====== DATA LISTING ======

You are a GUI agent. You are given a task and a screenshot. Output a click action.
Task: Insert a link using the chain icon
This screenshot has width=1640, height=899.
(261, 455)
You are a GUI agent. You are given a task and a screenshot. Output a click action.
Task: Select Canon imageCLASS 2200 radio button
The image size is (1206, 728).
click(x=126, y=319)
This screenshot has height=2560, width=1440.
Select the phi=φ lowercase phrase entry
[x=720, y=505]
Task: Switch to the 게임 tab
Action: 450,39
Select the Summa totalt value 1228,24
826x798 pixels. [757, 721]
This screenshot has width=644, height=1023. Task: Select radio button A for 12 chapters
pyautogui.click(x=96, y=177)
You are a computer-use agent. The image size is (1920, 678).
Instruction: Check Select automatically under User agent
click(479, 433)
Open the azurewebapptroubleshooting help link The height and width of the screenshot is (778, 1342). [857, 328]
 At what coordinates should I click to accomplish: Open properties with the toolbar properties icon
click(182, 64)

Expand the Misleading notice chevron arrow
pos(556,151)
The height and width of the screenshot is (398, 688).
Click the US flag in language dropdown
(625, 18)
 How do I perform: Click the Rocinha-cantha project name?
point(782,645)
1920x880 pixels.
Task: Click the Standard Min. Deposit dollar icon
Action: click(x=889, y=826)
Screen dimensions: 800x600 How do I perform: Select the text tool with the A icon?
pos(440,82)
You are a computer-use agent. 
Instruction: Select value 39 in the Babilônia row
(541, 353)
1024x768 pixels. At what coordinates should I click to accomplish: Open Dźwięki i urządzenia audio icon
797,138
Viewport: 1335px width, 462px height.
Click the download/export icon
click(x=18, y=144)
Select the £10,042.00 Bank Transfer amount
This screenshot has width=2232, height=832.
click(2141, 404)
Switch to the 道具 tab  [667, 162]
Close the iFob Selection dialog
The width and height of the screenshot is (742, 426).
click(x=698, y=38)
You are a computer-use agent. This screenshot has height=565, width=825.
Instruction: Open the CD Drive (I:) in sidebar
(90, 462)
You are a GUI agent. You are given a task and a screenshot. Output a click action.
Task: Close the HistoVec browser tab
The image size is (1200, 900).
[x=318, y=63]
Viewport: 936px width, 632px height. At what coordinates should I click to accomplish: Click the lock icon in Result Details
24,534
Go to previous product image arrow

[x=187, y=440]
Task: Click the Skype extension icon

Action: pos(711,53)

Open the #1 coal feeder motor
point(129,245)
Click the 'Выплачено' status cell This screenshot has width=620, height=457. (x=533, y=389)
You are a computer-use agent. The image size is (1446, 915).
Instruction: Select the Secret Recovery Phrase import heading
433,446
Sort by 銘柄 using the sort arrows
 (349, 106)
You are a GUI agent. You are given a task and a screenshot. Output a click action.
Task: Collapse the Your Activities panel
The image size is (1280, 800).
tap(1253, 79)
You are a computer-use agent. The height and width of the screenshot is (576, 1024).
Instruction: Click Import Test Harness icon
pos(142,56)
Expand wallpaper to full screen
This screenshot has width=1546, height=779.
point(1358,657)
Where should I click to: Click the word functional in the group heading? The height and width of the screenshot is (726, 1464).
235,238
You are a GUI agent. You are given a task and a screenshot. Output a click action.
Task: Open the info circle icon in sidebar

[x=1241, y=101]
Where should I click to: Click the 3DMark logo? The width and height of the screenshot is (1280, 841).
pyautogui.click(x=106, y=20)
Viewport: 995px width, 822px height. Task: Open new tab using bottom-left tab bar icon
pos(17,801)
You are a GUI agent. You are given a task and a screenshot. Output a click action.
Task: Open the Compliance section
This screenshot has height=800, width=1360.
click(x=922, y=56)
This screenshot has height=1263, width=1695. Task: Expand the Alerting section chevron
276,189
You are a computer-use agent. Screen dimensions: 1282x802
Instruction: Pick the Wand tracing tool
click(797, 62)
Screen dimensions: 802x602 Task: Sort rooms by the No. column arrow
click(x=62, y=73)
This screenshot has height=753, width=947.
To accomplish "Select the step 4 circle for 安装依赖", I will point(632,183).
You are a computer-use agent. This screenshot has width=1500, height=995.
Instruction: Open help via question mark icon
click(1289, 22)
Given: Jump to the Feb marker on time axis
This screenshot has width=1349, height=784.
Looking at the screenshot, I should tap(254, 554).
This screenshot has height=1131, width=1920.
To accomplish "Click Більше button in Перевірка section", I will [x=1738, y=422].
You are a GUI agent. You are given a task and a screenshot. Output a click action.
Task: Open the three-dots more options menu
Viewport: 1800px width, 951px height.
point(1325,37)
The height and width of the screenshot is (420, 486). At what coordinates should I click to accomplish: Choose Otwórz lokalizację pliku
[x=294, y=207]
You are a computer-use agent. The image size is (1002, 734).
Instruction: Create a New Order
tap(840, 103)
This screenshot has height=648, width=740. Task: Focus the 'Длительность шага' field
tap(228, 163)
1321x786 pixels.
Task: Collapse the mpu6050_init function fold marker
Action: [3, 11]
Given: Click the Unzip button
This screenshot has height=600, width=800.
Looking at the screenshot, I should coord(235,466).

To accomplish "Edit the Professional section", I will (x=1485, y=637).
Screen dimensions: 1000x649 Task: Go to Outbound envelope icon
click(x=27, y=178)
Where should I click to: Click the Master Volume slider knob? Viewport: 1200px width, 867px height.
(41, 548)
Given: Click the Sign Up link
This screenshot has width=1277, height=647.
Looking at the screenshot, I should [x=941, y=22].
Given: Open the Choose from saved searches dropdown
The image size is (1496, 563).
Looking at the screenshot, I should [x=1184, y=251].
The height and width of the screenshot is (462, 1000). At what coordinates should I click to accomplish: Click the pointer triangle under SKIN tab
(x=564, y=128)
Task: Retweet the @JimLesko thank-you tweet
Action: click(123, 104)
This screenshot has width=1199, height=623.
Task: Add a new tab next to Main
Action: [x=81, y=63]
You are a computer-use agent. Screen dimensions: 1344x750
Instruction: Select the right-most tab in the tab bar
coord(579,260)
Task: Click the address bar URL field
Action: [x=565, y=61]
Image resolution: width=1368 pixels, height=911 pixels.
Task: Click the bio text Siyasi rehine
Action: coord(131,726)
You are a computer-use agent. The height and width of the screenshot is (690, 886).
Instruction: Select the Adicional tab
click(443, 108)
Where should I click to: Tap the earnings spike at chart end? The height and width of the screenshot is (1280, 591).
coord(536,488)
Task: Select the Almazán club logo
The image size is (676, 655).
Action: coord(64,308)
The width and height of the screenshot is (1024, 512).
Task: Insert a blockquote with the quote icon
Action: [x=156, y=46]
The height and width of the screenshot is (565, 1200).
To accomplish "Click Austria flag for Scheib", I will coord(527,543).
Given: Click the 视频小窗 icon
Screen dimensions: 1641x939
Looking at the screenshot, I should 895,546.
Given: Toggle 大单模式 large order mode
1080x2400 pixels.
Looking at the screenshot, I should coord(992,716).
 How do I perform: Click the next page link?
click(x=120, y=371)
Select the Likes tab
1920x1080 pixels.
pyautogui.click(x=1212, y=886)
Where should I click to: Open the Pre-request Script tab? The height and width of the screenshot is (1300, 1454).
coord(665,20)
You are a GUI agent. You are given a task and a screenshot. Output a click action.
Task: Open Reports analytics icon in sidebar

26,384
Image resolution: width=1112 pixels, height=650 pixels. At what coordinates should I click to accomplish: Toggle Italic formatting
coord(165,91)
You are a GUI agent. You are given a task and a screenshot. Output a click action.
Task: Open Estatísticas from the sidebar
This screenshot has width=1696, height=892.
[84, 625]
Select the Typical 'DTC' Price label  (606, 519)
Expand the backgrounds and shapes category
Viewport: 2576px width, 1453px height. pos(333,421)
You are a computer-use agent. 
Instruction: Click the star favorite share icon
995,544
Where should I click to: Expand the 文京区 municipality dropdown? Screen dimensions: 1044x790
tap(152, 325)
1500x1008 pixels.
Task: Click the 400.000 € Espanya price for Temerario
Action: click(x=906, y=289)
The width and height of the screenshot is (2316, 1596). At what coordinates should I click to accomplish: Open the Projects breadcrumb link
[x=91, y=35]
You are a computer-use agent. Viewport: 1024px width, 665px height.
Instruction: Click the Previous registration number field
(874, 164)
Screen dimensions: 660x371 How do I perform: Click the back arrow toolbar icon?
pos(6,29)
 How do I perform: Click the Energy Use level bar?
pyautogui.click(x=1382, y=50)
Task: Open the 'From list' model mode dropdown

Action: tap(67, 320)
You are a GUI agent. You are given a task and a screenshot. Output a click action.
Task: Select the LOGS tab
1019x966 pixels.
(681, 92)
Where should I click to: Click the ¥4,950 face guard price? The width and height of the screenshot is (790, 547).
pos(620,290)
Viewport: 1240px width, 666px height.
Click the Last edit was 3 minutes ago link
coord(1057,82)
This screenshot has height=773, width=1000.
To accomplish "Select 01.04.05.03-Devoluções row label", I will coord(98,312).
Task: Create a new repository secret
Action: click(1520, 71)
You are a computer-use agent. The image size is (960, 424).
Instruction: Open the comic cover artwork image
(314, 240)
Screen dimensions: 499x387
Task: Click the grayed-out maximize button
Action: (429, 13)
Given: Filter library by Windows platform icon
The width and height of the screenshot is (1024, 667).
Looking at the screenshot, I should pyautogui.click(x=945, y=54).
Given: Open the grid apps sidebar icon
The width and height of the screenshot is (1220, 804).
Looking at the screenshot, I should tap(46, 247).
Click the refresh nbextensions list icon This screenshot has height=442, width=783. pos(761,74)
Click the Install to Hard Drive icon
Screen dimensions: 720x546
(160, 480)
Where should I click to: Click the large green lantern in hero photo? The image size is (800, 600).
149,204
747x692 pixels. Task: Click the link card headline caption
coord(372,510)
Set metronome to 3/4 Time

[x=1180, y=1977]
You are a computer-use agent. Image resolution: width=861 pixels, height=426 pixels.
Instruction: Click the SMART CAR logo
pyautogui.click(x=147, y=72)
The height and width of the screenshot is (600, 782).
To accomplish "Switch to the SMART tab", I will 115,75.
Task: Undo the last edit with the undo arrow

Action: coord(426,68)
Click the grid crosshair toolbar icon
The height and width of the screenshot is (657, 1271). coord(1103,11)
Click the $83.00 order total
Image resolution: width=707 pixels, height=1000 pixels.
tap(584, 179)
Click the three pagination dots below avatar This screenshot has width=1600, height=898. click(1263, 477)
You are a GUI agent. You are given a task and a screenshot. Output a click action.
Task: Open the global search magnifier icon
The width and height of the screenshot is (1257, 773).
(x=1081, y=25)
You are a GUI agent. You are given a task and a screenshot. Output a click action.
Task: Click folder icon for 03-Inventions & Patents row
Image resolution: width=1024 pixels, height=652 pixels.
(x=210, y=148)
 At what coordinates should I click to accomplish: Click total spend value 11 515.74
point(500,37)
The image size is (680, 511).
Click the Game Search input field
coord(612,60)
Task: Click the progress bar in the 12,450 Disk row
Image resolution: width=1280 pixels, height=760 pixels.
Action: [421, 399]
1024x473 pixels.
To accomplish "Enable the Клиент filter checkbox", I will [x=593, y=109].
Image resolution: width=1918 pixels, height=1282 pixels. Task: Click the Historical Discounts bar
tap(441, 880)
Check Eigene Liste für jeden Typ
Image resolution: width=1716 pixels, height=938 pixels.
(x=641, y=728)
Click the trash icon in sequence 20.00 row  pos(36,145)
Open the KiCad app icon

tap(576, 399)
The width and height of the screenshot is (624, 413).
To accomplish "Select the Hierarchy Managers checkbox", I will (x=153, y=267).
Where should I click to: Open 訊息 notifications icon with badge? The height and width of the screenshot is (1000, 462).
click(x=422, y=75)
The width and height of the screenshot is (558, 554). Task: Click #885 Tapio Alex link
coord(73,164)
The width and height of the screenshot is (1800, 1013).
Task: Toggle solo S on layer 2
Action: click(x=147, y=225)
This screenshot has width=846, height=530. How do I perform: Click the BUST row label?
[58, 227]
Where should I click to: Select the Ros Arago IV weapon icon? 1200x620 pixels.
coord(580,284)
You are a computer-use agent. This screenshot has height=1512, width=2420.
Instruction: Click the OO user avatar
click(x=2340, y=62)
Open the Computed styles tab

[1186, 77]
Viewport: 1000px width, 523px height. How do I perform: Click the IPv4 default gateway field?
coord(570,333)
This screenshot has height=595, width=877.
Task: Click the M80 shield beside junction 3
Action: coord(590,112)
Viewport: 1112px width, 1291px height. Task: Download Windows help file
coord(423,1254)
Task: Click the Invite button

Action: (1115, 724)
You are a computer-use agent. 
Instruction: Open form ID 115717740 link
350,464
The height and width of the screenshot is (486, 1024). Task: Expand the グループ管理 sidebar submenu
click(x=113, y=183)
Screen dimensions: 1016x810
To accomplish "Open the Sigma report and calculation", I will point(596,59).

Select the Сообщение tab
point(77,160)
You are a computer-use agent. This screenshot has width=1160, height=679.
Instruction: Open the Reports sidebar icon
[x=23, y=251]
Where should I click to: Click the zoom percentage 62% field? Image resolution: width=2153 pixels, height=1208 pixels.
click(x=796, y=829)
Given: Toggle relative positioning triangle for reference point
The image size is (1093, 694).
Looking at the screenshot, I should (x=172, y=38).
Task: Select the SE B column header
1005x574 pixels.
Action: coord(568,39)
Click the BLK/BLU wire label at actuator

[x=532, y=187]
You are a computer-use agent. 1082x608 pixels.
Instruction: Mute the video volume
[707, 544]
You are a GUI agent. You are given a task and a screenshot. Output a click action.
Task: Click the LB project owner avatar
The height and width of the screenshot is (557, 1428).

======

YOUR TASK: If a line in the data above contains "checkbox", return that line.

TASK OUTPUT:
To accomplish "Enable the Клиент filter checkbox", I will [x=593, y=109].
To accomplish "Select the Hierarchy Managers checkbox", I will (x=153, y=267).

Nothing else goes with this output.